> [TO BE DONE] Return every line exactly as given, from the line containing "The width and height of the screenshot is (1456, 819)." down to the line containing "(x=1067, y=128)", with both of those lines included.

——

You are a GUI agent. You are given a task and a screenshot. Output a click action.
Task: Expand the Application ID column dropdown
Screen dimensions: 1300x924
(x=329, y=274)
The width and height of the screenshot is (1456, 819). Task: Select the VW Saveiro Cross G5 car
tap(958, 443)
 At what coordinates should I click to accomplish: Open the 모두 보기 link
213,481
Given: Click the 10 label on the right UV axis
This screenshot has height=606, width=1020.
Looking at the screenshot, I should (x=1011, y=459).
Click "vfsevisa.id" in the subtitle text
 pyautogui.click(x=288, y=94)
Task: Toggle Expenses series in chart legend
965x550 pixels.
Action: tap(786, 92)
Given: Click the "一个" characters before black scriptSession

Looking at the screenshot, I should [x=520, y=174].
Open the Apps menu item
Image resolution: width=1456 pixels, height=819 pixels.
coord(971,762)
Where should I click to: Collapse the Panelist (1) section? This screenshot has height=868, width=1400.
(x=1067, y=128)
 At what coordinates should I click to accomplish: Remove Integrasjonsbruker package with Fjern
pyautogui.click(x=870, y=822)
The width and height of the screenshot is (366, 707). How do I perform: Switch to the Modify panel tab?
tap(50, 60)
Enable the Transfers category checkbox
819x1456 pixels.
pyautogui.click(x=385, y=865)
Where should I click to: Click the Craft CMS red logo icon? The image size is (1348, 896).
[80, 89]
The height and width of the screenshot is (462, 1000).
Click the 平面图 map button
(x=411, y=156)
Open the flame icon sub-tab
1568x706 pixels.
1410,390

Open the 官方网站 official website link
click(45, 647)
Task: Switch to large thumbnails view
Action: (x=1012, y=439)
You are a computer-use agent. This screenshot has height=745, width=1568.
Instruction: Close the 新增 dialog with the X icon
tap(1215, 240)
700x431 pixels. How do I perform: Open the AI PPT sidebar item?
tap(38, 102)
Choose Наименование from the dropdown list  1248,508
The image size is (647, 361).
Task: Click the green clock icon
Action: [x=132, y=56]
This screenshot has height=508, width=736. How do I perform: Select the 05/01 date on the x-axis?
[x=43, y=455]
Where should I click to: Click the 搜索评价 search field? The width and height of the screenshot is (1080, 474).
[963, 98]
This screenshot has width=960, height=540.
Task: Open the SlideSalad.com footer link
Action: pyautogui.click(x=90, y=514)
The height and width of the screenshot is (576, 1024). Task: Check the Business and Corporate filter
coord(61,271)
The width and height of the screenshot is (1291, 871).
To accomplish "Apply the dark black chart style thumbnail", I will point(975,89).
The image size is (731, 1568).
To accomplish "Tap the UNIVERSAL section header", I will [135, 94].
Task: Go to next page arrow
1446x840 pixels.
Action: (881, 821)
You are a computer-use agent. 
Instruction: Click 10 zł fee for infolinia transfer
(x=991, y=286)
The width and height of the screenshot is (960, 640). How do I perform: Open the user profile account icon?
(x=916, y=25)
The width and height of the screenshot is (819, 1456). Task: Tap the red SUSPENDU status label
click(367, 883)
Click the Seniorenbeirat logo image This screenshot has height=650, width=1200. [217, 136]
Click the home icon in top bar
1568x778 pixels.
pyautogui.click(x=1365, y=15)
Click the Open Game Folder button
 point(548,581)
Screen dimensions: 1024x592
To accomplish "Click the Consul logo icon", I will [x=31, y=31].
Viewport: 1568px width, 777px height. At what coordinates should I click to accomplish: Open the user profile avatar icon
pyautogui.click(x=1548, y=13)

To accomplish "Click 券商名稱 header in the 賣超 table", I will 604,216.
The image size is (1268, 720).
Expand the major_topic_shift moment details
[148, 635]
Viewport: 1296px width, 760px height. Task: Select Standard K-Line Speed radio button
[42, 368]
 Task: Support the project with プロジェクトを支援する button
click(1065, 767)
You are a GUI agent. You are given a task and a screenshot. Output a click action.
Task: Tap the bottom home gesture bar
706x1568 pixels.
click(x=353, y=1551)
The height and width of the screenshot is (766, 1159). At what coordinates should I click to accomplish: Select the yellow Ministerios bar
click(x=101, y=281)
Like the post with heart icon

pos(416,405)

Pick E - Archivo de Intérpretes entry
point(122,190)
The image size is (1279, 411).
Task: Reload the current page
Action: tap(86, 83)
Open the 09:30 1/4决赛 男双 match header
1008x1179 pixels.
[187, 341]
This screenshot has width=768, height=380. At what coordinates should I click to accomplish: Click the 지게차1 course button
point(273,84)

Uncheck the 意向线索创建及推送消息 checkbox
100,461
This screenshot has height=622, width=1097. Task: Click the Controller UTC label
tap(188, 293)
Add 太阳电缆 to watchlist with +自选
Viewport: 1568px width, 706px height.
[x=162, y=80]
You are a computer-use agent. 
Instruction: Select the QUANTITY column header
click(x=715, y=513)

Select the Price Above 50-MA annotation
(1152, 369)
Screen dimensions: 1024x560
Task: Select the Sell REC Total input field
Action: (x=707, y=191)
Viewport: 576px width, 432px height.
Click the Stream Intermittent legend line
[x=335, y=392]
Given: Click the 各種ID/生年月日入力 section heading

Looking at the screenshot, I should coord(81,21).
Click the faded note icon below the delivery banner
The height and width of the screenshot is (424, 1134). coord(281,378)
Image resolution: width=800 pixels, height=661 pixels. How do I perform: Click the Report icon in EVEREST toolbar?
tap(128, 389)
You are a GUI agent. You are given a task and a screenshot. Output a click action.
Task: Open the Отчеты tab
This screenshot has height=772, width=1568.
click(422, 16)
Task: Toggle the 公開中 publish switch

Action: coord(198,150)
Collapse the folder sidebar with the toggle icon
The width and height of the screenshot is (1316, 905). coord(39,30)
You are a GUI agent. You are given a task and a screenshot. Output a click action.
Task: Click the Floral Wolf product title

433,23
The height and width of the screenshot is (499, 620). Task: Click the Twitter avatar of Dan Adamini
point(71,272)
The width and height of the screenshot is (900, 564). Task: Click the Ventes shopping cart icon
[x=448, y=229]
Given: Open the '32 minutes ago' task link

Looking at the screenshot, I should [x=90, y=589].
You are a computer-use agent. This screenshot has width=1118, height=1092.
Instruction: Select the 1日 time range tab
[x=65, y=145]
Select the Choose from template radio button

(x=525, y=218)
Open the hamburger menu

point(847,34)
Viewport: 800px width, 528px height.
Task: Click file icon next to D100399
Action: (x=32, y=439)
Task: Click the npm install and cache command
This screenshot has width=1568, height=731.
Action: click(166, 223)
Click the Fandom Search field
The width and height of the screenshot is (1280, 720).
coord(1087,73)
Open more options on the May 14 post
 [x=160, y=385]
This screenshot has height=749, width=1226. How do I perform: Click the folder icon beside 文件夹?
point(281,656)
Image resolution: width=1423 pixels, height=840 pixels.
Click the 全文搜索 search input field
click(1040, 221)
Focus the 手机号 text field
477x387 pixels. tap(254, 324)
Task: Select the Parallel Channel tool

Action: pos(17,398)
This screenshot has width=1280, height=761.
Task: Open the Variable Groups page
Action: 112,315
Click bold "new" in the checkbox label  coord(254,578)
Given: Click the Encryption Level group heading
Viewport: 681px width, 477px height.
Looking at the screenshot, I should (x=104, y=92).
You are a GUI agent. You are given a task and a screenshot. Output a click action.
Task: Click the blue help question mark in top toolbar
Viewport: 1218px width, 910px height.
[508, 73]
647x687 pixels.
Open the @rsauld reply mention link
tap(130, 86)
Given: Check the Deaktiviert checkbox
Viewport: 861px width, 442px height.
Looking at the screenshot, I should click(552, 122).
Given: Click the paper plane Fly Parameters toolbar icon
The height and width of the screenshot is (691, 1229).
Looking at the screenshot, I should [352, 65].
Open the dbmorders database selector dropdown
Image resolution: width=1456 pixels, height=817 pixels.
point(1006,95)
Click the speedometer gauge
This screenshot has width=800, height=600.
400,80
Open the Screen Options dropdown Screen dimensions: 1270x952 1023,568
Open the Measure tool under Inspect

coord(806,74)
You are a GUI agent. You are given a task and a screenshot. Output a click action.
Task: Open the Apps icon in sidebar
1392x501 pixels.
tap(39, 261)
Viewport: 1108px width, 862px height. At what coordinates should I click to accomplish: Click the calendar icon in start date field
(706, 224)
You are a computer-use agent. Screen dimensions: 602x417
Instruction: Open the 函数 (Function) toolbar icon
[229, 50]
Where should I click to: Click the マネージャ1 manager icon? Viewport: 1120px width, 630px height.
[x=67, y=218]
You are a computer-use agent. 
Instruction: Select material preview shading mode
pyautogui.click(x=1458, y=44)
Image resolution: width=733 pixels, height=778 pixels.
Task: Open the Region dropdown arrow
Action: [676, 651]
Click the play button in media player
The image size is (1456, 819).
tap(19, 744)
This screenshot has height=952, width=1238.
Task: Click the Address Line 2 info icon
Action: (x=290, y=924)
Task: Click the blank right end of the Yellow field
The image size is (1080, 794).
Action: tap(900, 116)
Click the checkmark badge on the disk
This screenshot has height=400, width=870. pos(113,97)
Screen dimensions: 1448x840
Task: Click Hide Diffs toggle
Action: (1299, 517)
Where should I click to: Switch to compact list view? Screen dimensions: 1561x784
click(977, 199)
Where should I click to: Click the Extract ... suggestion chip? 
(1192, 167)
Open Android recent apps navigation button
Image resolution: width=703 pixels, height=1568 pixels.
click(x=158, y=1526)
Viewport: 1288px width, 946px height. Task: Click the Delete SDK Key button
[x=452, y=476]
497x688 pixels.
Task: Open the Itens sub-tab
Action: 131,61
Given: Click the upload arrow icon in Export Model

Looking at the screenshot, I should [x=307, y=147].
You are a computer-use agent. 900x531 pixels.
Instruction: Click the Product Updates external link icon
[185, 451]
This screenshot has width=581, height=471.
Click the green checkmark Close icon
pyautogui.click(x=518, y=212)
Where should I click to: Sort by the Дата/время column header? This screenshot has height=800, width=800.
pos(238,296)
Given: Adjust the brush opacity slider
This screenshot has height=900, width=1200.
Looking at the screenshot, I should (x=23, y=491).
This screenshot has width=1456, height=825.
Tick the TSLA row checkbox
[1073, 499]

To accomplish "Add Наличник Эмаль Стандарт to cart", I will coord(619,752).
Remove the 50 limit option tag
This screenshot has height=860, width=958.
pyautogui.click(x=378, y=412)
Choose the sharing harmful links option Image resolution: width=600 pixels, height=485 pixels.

——

> [SOLUTION TO THIS EXERCISE]
The width and height of the screenshot is (1456, 819). Task: Select the VW Saveiro Cross G5 car
tap(958, 443)
 At what coordinates should I click to accomplish: Open the 모두 보기 link
213,481
Given: Click the 10 label on the right UV axis
This screenshot has height=606, width=1020.
Looking at the screenshot, I should (x=1011, y=459).
Click "vfsevisa.id" in the subtitle text
 pyautogui.click(x=288, y=94)
Task: Toggle Expenses series in chart legend
965x550 pixels.
Action: tap(786, 92)
Given: Click the "一个" characters before black scriptSession

Looking at the screenshot, I should [x=520, y=174].
Open the Apps menu item
Image resolution: width=1456 pixels, height=819 pixels.
coord(971,762)
Where should I click to: Collapse the Panelist (1) section? This screenshot has height=868, width=1400.
(x=1067, y=128)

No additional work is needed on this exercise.